Problem statement =>
If a line in the material below has the word "agent", copy it.

(Input data)

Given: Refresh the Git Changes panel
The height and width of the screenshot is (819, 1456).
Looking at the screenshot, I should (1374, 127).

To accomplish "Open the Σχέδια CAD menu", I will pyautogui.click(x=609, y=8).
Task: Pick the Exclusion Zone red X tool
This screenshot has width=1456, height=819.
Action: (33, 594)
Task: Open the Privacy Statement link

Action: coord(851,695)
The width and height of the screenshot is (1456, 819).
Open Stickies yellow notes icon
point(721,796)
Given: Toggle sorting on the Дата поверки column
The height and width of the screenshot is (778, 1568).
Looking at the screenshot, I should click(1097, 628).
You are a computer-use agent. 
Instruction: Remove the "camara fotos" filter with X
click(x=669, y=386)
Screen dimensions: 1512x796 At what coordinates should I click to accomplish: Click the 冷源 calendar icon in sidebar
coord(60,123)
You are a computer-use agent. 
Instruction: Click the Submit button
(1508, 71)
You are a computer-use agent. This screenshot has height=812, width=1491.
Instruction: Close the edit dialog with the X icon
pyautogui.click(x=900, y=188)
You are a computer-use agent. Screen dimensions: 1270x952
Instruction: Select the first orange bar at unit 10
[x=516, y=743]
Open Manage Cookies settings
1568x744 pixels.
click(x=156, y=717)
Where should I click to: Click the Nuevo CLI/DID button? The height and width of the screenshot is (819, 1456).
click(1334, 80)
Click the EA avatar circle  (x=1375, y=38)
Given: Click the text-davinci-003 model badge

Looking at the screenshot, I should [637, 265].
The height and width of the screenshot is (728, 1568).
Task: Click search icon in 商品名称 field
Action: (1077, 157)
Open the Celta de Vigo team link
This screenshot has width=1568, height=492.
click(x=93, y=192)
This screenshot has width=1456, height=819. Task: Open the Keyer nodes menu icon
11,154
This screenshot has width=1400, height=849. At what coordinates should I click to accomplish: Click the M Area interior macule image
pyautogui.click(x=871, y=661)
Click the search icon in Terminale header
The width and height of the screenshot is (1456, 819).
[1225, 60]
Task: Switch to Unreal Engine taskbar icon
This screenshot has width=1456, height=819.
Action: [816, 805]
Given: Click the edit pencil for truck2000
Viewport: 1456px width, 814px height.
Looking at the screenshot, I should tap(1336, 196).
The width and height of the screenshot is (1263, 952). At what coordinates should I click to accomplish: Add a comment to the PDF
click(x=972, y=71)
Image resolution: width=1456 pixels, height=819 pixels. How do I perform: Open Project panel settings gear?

(End Input data)

Response =>
You are a computer-use agent. 
You are a computer-use agent. 
You are a computer-use agent. This screenshot has height=812, width=1491.
You are a computer-use agent. Screen dimensions: 1270x952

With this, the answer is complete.